Der Betroffene stellte über seinen Verteidiger am Terminstag ca. 2,5h vor dem Termin einen Antrag auf Entbindung von der Pflicht zum persönlichen Erscheinen (mit Einräumung der Fahrereigenschaft und schriftlicher Vollmacht). Dieser Antrag wurde dem Richter nicht mehr vorgelegt und somit nicht beschieden. Dies ist fehlerhaft. Es kommt auch nicht darauf an, ob der Richter tatsächlich Kenntnis von dem Antrag hatte. Entscheidend ist, dass der Antrag bei entsprechender gerichtsinterner Organisation rechtzeitig hätte vorgelegt werden können. Die Fürsorgepflicht des Richters hätte außerdem verlangt, dass er sich vor Erlass seines Verwerfungsurteils (wenn ein Betroffener nicht erscheint, wird der Einspruch ohne inhaltliche Prüfung verworfen, ist der Betroffene aber entbunden, muss das Gericht eine Sachentscheidung treffen) danach erkundigt, ob bei der Geschäftsstelle ein Entbindungsantrag eingegangen ist.
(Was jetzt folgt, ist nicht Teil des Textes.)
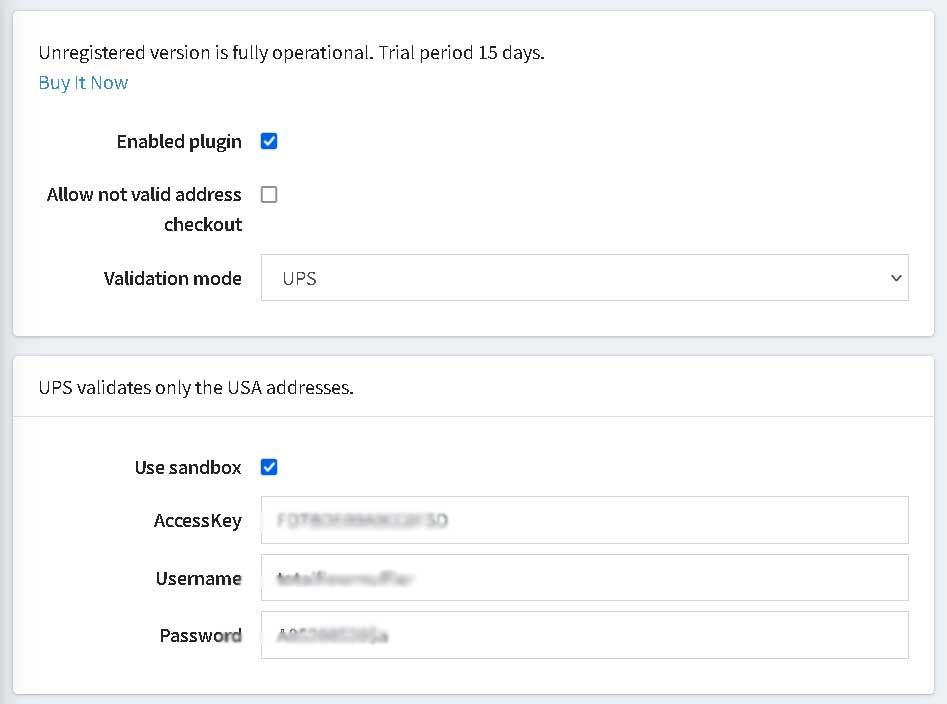Click the Username label
Viewport: 947px width, 704px height.
[199, 578]
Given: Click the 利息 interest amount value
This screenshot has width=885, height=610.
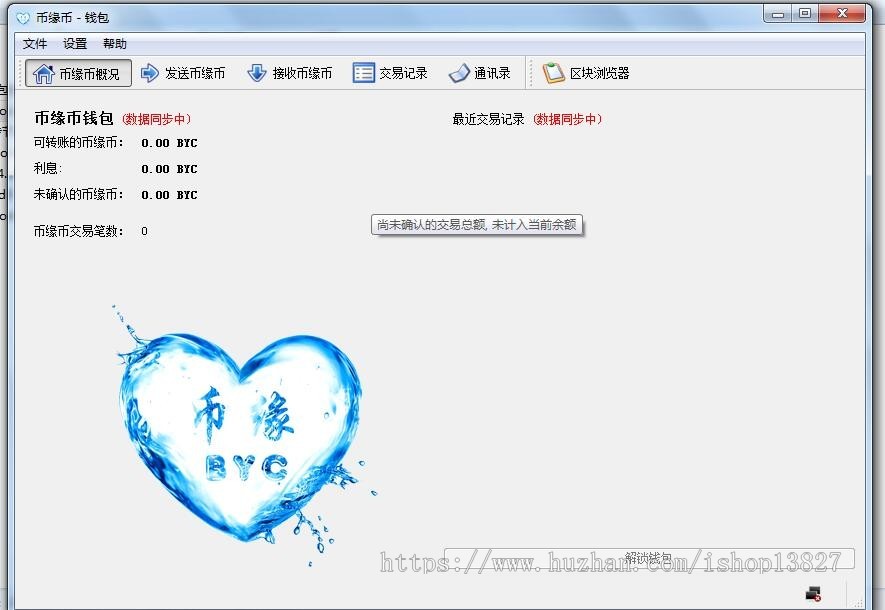Looking at the screenshot, I should point(169,169).
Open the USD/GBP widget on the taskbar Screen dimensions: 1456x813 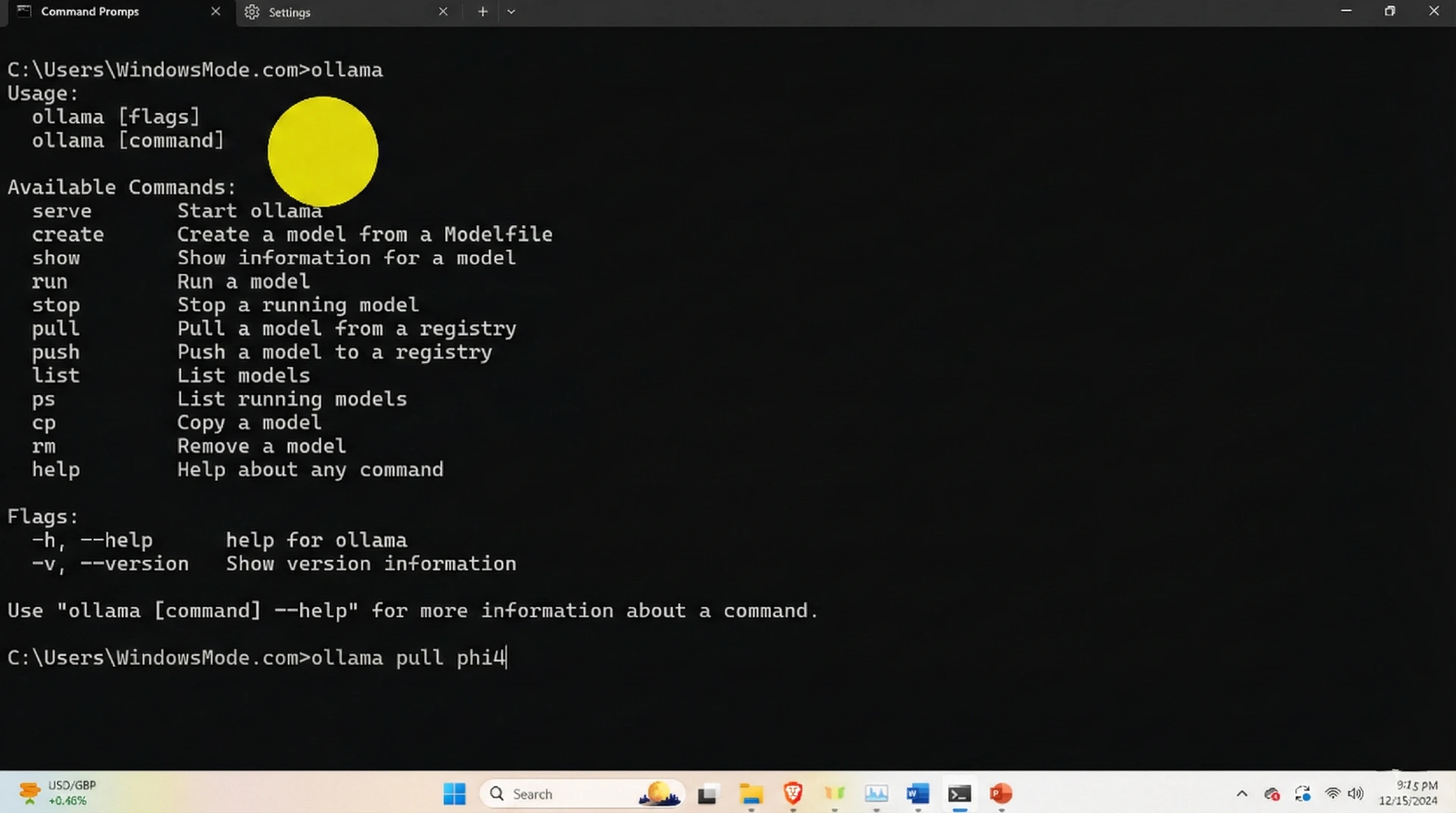coord(59,793)
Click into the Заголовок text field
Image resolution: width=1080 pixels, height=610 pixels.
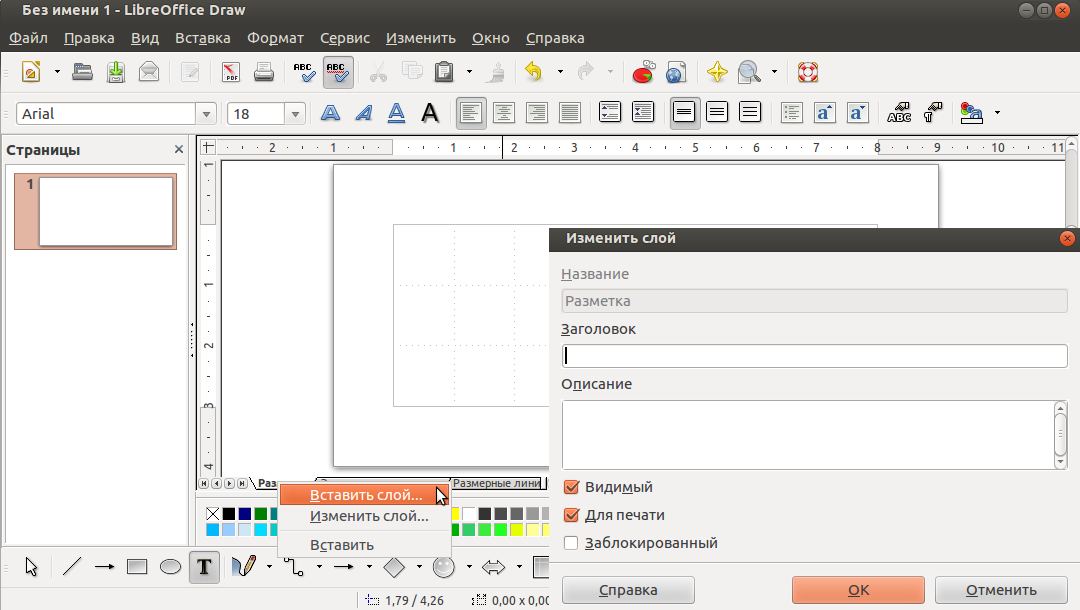pos(815,356)
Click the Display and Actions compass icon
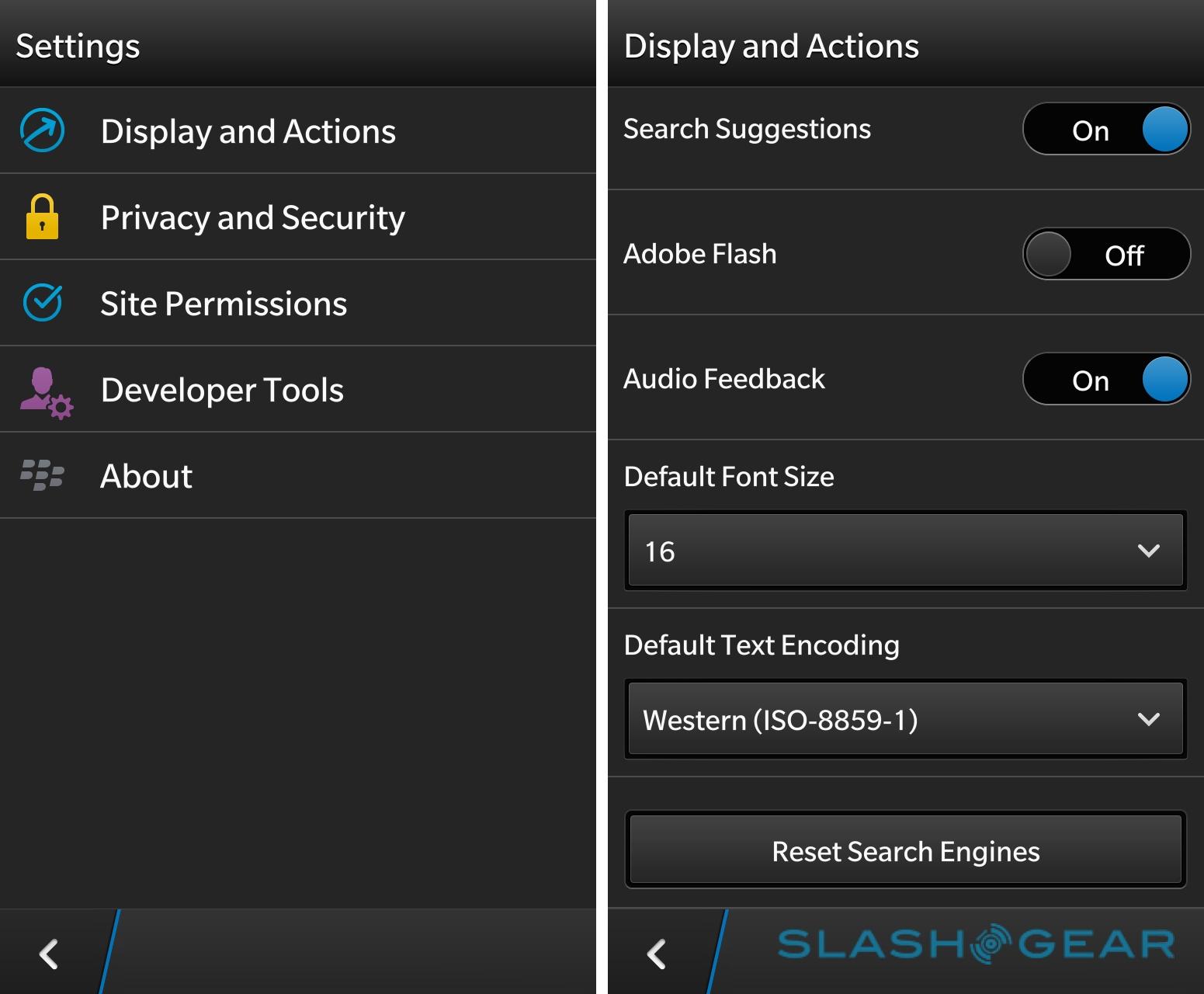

OLG Bamberg,3 Ss OWi 654/17

Der Verteidiger musste auf dem Antrag auch keinen Hinweis darauf erteilen, dass wegen der am gleichen Tag stattfindenden Verhandlung eine besondere Eilbedürftigkeit zur Vorlage beim Richter gegeben ist. Anders wäre nur entschieden worden, wenn der Entbindungsantrag versteckt in einem längeren Schriftsatz eingebunden wäre, so dass er nicht ohne weiteres zu erkennen ist.